**GIVEN TASK**
Reproduce in full, requests included, only the part of the entries that opens with the line containing "The height and width of the screenshot is (506, 1232)." and runs through the end of the entries, offsetting every coordinate in the answers by 102. Omit the pictures from your reply.

[Begin DATA FOR THIS TASK]

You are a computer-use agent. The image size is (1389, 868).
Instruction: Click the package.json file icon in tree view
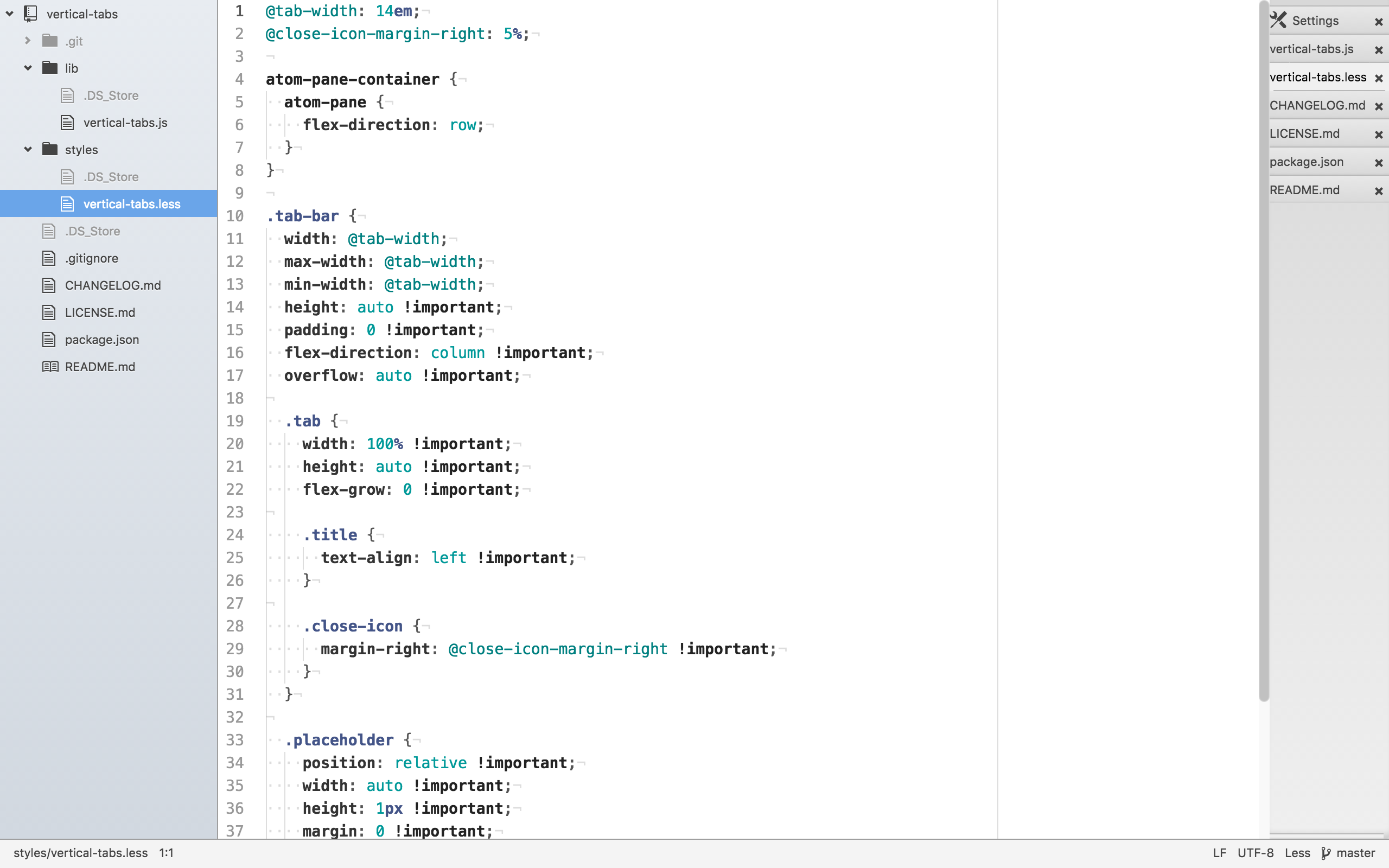point(49,340)
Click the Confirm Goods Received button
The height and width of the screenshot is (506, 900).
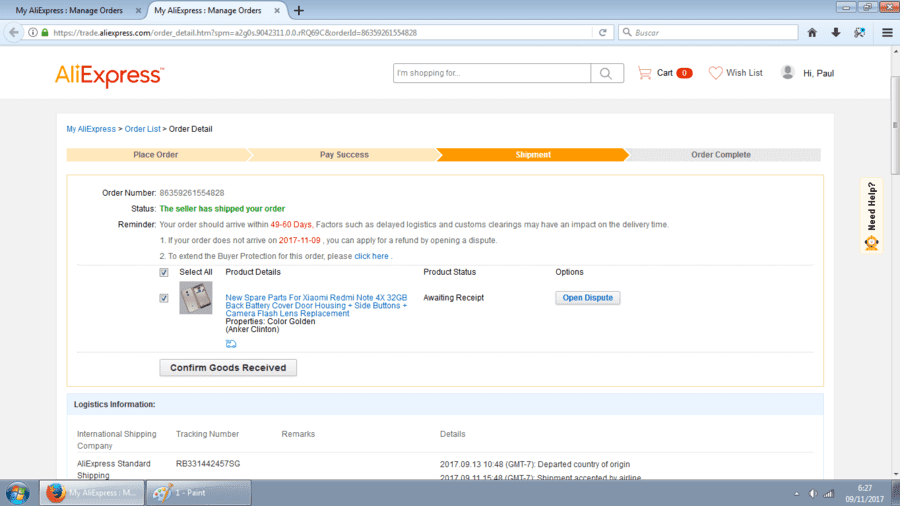click(x=228, y=368)
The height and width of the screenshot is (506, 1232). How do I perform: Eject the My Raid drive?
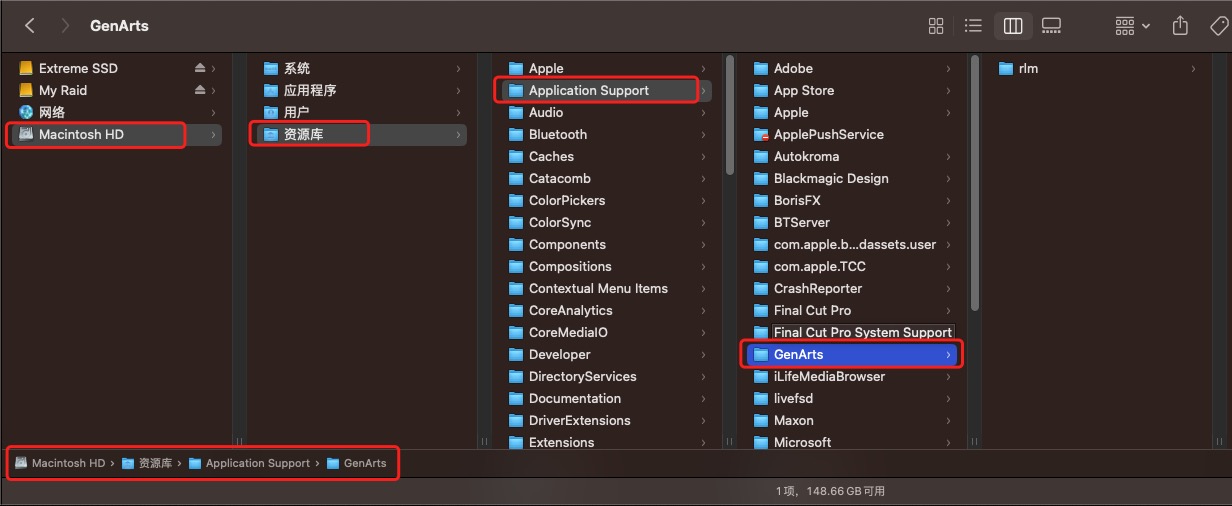pyautogui.click(x=200, y=90)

[End DATA FOR THIS TASK]

**THE OUTPUT**
The height and width of the screenshot is (506, 1232). How do I perform: Eject the My Raid drive?
pyautogui.click(x=302, y=192)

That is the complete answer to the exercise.